**Required action:** From the data below, set down exactly the lines between the one holding "Given: Select the 15分 timeframe tab" and the one holding "Click the sync refresh icon in footer", inclusive, and no others.

**Available data:**

BEGIN

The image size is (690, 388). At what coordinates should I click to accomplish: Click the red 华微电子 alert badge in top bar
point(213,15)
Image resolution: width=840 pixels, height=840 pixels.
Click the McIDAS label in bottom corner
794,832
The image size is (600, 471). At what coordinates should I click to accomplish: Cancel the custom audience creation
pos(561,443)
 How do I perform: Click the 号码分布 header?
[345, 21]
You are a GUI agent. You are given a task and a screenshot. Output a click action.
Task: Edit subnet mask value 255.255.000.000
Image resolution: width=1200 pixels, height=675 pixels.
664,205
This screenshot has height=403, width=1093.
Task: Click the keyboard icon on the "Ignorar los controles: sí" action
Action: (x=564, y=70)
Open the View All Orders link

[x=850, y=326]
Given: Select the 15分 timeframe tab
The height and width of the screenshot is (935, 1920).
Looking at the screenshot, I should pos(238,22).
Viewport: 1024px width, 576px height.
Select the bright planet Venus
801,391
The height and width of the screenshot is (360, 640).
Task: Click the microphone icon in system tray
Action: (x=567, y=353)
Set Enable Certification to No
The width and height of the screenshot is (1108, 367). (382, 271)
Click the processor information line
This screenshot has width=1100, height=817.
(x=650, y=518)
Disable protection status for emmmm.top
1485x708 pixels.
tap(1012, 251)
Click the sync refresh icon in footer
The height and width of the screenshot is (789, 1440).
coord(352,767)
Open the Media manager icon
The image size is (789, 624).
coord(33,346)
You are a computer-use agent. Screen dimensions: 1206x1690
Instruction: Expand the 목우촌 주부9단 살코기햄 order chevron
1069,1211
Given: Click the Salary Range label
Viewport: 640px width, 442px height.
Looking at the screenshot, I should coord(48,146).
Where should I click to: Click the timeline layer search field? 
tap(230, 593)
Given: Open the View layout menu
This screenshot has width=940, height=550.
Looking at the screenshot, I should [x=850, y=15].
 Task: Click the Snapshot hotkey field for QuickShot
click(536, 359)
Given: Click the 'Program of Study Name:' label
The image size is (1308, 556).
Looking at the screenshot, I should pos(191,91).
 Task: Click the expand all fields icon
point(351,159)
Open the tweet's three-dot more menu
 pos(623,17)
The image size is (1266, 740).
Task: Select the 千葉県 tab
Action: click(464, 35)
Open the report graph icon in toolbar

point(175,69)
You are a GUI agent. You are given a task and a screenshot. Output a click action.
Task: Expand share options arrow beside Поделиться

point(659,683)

END

**Written response:**
Given: Select the 15分 timeframe tab
The height and width of the screenshot is (935, 1920).
Looking at the screenshot, I should pos(238,22).
Viewport: 1024px width, 576px height.
Select the bright planet Venus
801,391
The height and width of the screenshot is (360, 640).
Task: Click the microphone icon in system tray
Action: (x=567, y=353)
Set Enable Certification to No
The width and height of the screenshot is (1108, 367). (382, 271)
Click the processor information line
This screenshot has width=1100, height=817.
(x=650, y=518)
Disable protection status for emmmm.top
1485x708 pixels.
tap(1012, 251)
Click the sync refresh icon in footer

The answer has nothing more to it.